··· EXTRACTED RECORDS ···

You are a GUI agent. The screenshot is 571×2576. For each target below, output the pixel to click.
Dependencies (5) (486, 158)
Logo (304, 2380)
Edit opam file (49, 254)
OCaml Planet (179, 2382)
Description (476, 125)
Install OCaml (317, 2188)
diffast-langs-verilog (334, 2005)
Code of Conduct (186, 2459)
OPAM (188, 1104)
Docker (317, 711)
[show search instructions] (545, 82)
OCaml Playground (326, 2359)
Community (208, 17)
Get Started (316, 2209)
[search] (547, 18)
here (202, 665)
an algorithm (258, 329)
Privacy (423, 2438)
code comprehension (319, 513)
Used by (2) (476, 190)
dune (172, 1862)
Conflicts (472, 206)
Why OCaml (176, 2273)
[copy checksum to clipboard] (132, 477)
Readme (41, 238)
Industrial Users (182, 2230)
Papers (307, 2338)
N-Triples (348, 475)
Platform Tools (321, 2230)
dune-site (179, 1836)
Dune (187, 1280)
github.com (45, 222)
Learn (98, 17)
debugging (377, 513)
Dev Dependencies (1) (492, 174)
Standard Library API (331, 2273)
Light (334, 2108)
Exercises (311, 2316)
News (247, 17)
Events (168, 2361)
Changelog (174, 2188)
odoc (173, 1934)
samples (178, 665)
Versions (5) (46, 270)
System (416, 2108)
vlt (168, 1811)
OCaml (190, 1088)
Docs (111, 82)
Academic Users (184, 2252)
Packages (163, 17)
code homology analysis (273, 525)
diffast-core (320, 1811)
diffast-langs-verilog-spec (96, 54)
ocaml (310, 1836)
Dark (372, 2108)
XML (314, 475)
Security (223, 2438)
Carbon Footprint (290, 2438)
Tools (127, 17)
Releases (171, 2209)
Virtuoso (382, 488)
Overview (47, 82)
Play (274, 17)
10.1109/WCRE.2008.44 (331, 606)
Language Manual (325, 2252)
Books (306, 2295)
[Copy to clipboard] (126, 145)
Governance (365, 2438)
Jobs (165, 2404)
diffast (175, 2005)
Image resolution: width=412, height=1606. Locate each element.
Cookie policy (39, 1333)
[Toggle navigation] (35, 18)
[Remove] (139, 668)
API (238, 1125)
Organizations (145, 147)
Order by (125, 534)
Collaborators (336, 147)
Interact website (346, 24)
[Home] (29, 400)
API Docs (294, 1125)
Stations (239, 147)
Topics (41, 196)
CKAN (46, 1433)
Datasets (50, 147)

···

→ **WHAT YOU HAVE TO DO**
Copy the lines above exactly. Start with the line containing "[search] (547, 18)", end with the line containing "Language Manual (325, 2252)", and include both.

→ **TASK RESULT**
[search] (547, 18)
here (202, 665)
an algorithm (258, 329)
Privacy (423, 2438)
code comprehension (319, 513)
Used by (2) (476, 190)
dune (172, 1862)
Conflicts (472, 206)
Why OCaml (176, 2273)
[copy checksum to clipboard] (132, 477)
Readme (41, 238)
Industrial Users (182, 2230)
Papers (307, 2338)
N-Triples (348, 475)
Platform Tools (321, 2230)
dune-site (179, 1836)
Dune (187, 1280)
github.com (45, 222)
Learn (98, 17)
debugging (377, 513)
Dev Dependencies (1) (492, 174)
Standard Library API (331, 2273)
Light (334, 2108)
Exercises (311, 2316)
News (247, 17)
Events (168, 2361)
Changelog (174, 2188)
odoc (173, 1934)
samples (178, 665)
Versions (5) (46, 270)
System (416, 2108)
vlt (168, 1811)
OCaml (190, 1088)
Docs (111, 82)
Academic Users (184, 2252)
Packages (163, 17)
code homology analysis (273, 525)
diffast-core (320, 1811)
diffast-langs-verilog-spec (96, 54)
ocaml (310, 1836)
Dark (372, 2108)
XML (314, 475)
Security (223, 2438)
Carbon Footprint (290, 2438)
Tools (127, 17)
Releases (171, 2209)
Virtuoso (382, 488)
Overview (47, 82)
Play (274, 17)
10.1109/WCRE.2008.44 (331, 606)
Language Manual (325, 2252)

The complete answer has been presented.